Celiac disease is a persistent intolerance to gluten gluten intolerance– a protein contained in wheat, barley and rye. Celiac disease is observed in people who are genetically predisposed to daily intake of these proteins. As a result, an autoimmune disease develops – the body’s immune system starts to attack healthy tissues – the intestinal (mucosal) epithelium.
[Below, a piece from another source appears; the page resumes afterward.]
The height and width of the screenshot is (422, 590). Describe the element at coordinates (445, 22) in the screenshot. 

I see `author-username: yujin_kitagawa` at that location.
The only way how to avoid it is not to eat food containing gluten.
Why is accurate diagnosis of celiac disease important?
Correct diagnosis of celiac disease is important to avoid the consequences of disease. Equally important is the correct diagnosis in cases when celiac absence is established. In cases where celiac disease is proven, patients should follow a strict gluten-free diet which is restrictive and expensive (bread can cost approximately € 30 monthly).
What is determined by celiac disease genetic Testing?
Celiac genetic testing can be performed in E. Gulbis Laboratory.
The test provides information about HLA (white leukocyte blood cell antigen human leucocytes antigen) DQ2 and DQ8 gene variants showing an increased risk of developing celiac disease. These genes are a necessary but not sufficient precondition for celiac disease. These genes are found in a third of people, but their presence (existence) does not mean that the disease will develop. If these genes are not found then an individual cannot develop celiac disease.
If DQ2 and DQ8 gene variants are not detected then there is almost no risk of celiac disease. It is estimated that only 1 ‒ 4% of people with DQ2 and DQ8 gene variants will develop celiac disease during their lifetime.
Which people are advised to have a celiac disease test?
Celiac disease test should be made to all those who for some reason there is a suspicion of the existence of celiac disease and it is recommended that these genes be tested in people whose relatives are diagnosed with celiac disease, because inheritance is present in up to 15% cases. The probability of identical twins reaches 70%.
What is the recommended procedure for celiac disease testing?
Genetic testing is not affected by diet. Gluten – free diet or gluten consumption does not affect the test results, while celiac antibody tests can be affected by patients’ gliadin uptake level.